If you are going to have ceremony and/or formal rules, list them here so if they are broken you can recognize non-performance, show documentation, and seek remediation. Think this over as a starting point to solving your ideal relationship deltas. Some examples ceremonies: Exchanging/giving vows based on this agreement; A ceremony formally celebrating his acknowledgement of her leadership; A surrender ceremony celebrating his release of control; A commencement ceremony to begin FLR. Some rules examples: He will remain humble and teachable; He will cease looking at any kind of porn; He will obey her at all times. Some examples of traditions: As a sign of respect for her leadership, he will defer to her in public situations. As a sign of their FLR, he will always refer to their relationship as Mrs. and Mr. As a sign of his respect for her leadership, he will openly acknowledge her leadership. As a sign of obedience, he will kneel before her on command. Remember, he has a fantasy and you may, too. This is where you can play up to that if you are willing.

We agree to celebrate these ceremonies as cherished _______________________________________________________ (see attachment for ceremony details). We agree to the following formal rules ____________________________________________________________ (see attachment for ceremony details). We agree to the following traditions _______________________________________ (see attachment for details)

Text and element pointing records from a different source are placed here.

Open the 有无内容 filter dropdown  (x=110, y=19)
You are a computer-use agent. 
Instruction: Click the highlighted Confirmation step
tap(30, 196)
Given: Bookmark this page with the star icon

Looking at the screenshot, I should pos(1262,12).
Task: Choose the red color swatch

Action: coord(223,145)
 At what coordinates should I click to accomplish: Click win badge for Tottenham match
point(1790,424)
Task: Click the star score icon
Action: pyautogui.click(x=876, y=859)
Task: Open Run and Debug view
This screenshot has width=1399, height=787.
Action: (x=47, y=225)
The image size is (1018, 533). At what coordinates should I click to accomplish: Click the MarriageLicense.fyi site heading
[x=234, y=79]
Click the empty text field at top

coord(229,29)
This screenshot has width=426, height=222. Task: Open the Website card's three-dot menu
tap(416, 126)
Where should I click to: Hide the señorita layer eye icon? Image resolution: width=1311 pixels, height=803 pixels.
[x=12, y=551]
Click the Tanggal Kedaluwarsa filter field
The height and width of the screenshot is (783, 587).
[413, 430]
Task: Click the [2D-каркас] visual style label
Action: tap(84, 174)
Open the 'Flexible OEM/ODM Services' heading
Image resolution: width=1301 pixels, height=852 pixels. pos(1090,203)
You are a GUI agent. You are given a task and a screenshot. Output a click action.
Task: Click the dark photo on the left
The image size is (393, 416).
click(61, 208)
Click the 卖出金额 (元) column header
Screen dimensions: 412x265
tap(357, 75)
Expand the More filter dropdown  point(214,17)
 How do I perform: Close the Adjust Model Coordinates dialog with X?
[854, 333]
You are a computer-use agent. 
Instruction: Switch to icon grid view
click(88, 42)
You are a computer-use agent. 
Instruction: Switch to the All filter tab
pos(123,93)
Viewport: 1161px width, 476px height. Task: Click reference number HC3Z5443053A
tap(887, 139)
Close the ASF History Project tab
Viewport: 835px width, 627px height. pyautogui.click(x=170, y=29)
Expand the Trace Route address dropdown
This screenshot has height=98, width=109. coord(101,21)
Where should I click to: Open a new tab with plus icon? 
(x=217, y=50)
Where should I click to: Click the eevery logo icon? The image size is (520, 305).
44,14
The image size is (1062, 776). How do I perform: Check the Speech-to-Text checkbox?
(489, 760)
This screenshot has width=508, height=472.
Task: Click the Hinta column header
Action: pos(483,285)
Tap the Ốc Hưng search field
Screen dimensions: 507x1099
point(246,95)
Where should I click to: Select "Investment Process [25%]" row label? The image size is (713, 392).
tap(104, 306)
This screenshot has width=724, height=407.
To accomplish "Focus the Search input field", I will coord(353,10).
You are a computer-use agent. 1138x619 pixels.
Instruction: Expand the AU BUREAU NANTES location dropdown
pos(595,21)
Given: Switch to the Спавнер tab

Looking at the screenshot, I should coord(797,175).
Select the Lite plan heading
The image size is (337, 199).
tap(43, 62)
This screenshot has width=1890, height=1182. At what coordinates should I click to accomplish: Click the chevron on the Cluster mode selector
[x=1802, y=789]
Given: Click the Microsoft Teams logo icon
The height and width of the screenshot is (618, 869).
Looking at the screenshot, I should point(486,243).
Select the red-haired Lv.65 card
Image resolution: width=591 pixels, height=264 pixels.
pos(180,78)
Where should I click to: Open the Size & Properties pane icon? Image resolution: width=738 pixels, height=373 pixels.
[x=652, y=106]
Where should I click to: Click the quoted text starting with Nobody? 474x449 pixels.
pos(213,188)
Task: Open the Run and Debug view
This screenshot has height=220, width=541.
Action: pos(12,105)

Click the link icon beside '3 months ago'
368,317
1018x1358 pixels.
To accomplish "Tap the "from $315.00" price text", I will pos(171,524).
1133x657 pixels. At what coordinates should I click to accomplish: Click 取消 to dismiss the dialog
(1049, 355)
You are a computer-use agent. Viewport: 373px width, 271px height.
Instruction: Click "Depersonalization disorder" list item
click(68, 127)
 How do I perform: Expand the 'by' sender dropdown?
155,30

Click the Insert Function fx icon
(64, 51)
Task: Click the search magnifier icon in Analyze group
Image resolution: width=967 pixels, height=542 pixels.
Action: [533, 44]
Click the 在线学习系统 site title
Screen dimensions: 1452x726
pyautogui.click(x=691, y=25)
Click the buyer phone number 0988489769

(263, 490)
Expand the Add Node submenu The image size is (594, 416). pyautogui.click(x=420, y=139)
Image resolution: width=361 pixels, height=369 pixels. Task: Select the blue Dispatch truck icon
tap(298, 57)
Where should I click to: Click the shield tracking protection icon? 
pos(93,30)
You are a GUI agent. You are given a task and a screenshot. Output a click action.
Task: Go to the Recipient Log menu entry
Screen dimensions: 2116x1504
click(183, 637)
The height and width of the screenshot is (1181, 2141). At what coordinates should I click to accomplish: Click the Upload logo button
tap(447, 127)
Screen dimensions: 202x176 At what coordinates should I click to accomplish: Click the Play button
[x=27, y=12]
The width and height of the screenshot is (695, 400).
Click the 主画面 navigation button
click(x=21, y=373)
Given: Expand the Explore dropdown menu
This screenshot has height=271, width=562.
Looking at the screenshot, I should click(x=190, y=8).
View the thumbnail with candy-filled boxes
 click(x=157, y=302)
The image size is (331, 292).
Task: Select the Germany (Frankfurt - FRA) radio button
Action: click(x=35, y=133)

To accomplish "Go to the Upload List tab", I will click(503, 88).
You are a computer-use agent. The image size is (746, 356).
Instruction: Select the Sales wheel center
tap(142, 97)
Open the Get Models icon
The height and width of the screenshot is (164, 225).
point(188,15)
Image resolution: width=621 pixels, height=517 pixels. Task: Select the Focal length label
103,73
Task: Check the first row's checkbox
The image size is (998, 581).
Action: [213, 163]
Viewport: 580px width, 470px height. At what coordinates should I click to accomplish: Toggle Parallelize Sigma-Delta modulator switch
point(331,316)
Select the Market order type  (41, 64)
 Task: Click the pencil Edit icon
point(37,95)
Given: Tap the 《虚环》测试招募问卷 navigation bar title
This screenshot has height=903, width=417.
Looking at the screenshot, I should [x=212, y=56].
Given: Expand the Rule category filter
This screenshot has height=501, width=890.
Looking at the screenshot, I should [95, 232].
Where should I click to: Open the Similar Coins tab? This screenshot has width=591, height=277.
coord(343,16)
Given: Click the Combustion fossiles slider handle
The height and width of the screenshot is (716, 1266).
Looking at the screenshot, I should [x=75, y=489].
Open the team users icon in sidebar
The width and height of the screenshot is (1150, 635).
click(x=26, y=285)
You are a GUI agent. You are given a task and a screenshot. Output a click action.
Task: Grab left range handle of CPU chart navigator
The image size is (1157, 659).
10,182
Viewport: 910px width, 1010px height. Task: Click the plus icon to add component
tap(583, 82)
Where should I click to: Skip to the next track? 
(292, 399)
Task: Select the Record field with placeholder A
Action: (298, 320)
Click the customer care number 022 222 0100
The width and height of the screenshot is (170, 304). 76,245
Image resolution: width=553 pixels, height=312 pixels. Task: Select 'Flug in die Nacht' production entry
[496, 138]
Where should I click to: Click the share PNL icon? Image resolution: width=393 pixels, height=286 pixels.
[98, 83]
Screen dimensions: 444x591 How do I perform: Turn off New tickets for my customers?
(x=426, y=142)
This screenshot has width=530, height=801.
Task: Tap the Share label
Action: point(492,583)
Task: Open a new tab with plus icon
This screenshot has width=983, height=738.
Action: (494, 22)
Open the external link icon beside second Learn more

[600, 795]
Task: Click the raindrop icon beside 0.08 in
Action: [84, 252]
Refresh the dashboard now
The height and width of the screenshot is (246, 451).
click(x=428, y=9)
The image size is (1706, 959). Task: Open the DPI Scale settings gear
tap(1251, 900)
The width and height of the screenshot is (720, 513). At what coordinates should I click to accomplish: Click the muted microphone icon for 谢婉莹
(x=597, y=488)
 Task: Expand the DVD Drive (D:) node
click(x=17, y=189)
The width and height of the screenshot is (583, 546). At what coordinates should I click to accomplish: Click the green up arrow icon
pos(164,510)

Keeping a fresh and renewed relationship

This can include measurable time together/apart, pursuit of hobbies and interests, including/not including friendships and family, workshop, seminars, vacations, showing appreciation, anniversaries, dating and focus time as examples.

We agree we want to keep our relationship vital by ________________________________________________________________________________ together

Don’t forget to keep things SSC

We agree to the following in the event that he cannot perform:

  1. A safe word.

2 A safe gesture. One each for pause and stop.

His safe word for pause is _______________________, His safe gesture for pause is ______________________. His safe word for stop is ___________________. His safe gesture for stop is ________________________. She maintains the right to proceed if the pause safety is reported when she feels she needs to push boundaries. Any time the stop safety is reported, she will stop, investigate injury, and seek immediate medical attention at his request. If stop is used, and no injury reported this agreement is null and void.